Trouble with encodings

In my example i want to write a string with one Swedish character “ö” to a binary file and then read it back but it dosn’t work correctly. When i read it back. Instead of “Impössible” i got “Imp??ssible” witch mean that the conversion didn’t work.
In the datafile the string is correct. I tried it without the encodings but the result is the same. What do i wrong?

In the XOJO documentation i can read that i didn’t need to use any conversion when i create and use the file with XOJO.

Dim F1 As FolderItem
Dim File1 As BinaryStream
dim s as string

'Create and save data.
F1= GetFolderItem(“Customer.txt”)
If F1 <> Nil Then
File1 = BinaryStream.Create(F1, True) // Overwrite if exists
File1.Write(ConvertEncoding(“Impössible”, Encodings.UTF8))
End If

'Now the string “Impössible” is in the Customer.txt file
'and the string is correct.

'Open and read data
F1= GetFolderItem(“Customer.txt”)
If F1 <> Nil Then
File1 = BinaryStream.Open(F1, False)
End If

Try Windows ANSI

when you open and read the file, try:

... S=File1.Read(File1.Length, Encodings.UTF8) ...

You need to use DefineEncoding, not ConvertEncoding:

[code] Dim fi As FolderItem = GetFolderItem(“Customer.txt”)

If fi <> Nil Then

Dim bs As BinaryStream = BinaryStream.Create(fi, True)

bs = BinaryStream.Open(fi, False) 
Dim s As String = bs.Read(fi.Length).DefineEncoding(Encodings.UTF8)


String literals in Xojo are UTF8, so there is no need to convert upon writing to the file.
When reading from the file, you first use DefineEncoding and then – if applicable – ConvertEncoding. For example when reading from a file with ISOLatinGreek encoding you would do the following to get it as Xojo string encoded as UTF8:

Dim s As String = bs.Read(fi.Length).DefineEncoding(Encodings.ISOLatinGreek).ConvertEncoding(Encodings.UTF8)

Only when you use TextInputStream / TextOutputStream. When using BinaryStream, you need to set the encoding.

Any special reason why you use BinaryStream for I/O ?

Thanks all of you for so quick answers. Eli Ott gave me the right answer… maybe the others answers are correct also.

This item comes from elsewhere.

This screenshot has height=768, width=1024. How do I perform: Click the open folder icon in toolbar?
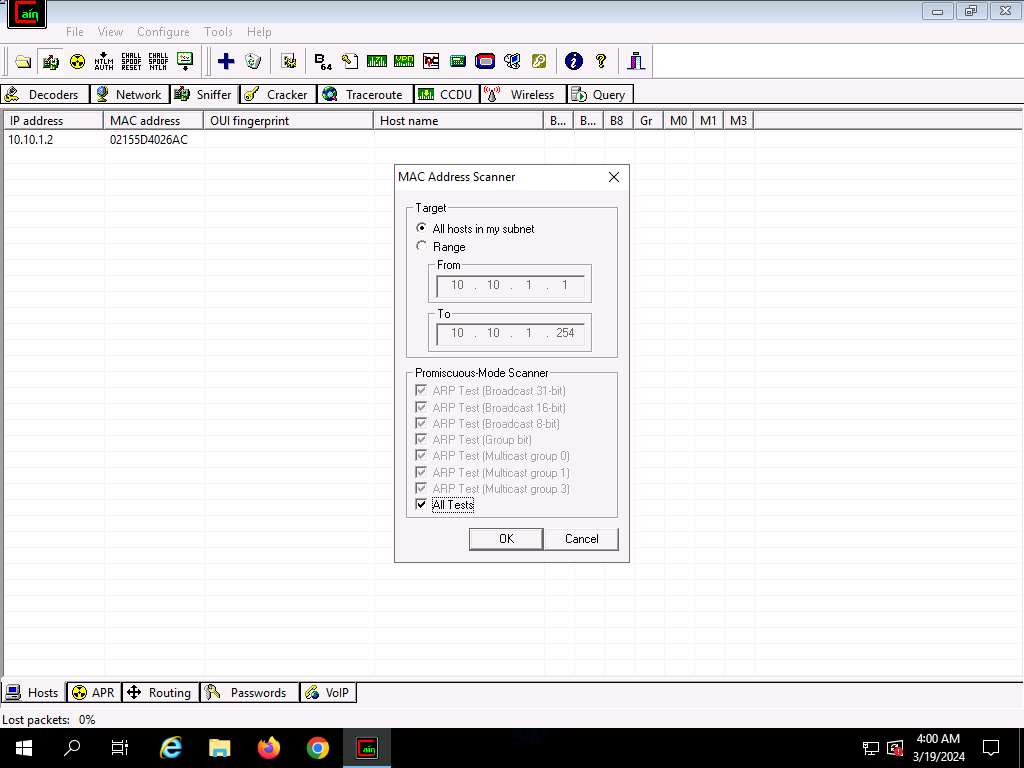point(23,61)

But i don’t understand why i have to use that method.
In the documentation under DefineEncoding it says…
“The encoding of all strings created in your application is UTF-8, so you don’t have to use DefineEncoding on them.”

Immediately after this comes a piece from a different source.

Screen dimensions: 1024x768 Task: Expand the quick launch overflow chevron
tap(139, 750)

I created the file in XOJO in OS X and i read it back with the same application on OSX.

You are mistaken. String literals are always UTF-8, regardless of what you do with them.

[quote=288749:@Ossian Malm]But i don’t understand why i have to use that method.
In the documentation under DefineEncoding it says…
“The encoding of all strings created in your application is UTF-8, so you don’t have to use DefineEncoding on them.”

I created the file in XOJO in OS X and i read it back with the same application on OSX.[/quote]
Once you write it out, it is no longer a “string created in your application”. It is now “data that came from someplace else”, namely, from a file on disk. All ties to the string originally created in your application have been severed. It’s a completely new string that Xojo knows nothing about.

This is not correct:

bs.Write("Impössible")   // "Impössible" is already UTF8

[quote=288749:@Ossian Malm]But i don’t understand why i have to use that method.
In the documentation under DefineEncoding it says…
“The encoding of all strings created in your application is UTF-8, so you don’t have to use DefineEncoding on them.”

I created the file in XOJO in OS X and i read it back with the same application on OSX.[/quote]
You misunderstand the docs: strings created in your application means string within the application. Literal strings like Dim s As String = “Impössible”. The string you read back is not a string created in Xojo – it is read from a file, so you need to tell Xojo what encoding it has.

Okej. Thanks Tim and Ott. Thats explained a lot for me. I believed that the encoding information in a binary streams string was the same as in a TextStream.


They are the same. Meaning there is no encoding information in the file in either case. You must supply the encoding when you read the string back into your app.